- _EXERCISE OBJECTIVE_
Copy every line from the data below in which the string "computer" can be found.

******

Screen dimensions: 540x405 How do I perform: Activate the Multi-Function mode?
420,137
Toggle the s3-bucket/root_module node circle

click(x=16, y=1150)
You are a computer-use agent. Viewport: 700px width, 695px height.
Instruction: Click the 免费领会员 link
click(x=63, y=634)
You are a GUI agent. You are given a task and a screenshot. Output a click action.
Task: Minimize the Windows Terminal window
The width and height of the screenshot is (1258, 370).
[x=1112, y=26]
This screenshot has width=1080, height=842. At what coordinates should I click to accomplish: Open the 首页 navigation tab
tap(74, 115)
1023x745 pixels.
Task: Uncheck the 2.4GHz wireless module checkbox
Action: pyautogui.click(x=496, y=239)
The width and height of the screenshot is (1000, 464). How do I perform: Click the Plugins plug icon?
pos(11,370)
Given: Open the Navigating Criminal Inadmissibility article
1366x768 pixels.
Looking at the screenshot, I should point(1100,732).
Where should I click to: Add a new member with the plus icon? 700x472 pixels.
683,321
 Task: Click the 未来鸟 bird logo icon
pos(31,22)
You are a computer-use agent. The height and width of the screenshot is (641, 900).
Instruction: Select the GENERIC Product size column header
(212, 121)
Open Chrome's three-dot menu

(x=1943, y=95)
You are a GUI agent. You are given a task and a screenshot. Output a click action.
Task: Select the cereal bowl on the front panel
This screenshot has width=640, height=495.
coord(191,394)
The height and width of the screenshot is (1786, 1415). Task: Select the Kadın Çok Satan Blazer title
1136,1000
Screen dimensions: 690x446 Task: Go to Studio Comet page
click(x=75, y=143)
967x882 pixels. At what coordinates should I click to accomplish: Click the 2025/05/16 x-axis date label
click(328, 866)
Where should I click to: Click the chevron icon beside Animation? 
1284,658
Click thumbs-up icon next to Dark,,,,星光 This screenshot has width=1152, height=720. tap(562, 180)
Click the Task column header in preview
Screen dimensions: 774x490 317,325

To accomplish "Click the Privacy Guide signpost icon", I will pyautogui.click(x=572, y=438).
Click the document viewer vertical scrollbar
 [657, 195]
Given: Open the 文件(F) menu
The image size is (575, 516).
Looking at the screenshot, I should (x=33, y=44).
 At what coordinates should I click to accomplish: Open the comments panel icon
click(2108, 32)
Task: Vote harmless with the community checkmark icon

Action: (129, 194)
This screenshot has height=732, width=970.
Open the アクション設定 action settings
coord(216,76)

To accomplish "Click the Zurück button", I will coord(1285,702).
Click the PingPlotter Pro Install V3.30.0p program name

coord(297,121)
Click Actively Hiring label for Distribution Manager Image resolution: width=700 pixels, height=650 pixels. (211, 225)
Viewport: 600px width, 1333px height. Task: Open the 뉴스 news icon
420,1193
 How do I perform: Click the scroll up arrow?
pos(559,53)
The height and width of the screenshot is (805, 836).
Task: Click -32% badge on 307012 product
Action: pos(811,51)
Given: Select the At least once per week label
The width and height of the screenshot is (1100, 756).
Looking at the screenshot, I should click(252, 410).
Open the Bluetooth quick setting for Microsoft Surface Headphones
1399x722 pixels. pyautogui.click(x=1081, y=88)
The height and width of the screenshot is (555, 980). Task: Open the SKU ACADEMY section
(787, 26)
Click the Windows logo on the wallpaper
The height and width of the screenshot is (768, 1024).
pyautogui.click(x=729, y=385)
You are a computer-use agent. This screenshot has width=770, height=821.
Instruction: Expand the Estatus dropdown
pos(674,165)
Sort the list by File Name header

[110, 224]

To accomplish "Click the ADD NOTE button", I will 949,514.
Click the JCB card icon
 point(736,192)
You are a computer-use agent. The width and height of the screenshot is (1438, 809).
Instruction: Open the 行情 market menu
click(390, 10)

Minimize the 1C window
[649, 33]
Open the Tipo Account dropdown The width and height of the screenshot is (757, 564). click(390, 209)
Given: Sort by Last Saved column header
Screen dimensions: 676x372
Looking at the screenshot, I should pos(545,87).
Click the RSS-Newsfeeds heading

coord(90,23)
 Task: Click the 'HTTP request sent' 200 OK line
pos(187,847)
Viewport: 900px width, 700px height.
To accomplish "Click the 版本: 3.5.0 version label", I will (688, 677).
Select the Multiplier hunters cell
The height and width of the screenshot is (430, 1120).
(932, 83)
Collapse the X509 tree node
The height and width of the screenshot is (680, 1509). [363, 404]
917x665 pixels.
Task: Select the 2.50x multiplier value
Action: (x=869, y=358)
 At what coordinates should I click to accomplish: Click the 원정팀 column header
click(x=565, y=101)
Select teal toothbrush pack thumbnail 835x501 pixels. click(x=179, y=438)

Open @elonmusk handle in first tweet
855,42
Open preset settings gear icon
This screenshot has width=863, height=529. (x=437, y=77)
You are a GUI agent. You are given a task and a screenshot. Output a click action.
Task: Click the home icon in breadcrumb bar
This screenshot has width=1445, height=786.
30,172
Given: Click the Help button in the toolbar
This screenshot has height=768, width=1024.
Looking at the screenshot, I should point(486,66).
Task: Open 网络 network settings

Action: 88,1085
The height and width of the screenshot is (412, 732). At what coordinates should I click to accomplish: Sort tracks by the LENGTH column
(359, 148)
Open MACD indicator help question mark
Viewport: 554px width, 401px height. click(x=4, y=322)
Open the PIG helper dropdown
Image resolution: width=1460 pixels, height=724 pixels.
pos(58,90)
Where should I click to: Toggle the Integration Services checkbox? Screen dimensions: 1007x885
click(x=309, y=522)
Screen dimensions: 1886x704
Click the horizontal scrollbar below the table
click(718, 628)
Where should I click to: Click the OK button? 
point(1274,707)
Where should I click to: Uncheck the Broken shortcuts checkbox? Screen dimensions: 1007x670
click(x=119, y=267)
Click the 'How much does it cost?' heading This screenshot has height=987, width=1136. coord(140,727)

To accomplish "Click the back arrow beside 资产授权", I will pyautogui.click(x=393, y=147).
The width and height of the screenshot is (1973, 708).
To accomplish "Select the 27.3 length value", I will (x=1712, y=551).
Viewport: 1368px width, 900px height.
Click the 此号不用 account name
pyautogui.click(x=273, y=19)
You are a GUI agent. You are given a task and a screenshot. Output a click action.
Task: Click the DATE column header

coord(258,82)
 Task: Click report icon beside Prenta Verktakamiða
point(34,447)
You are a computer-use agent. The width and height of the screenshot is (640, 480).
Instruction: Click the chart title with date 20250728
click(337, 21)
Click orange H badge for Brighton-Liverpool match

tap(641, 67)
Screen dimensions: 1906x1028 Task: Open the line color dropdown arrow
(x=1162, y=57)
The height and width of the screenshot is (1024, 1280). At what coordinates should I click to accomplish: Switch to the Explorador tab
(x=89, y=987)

******

- _EXERCISE RESPONSE_
You are a computer-use agent. Viewport: 700px width, 695px height.
You are a computer-use agent. The height and width of the screenshot is (641, 900).
You are a computer-use agent. This screenshot has width=770, height=821.
You are a computer-use agent. The width and height of the screenshot is (1438, 809).
You are a computer-use agent. The width and height of the screenshot is (640, 480).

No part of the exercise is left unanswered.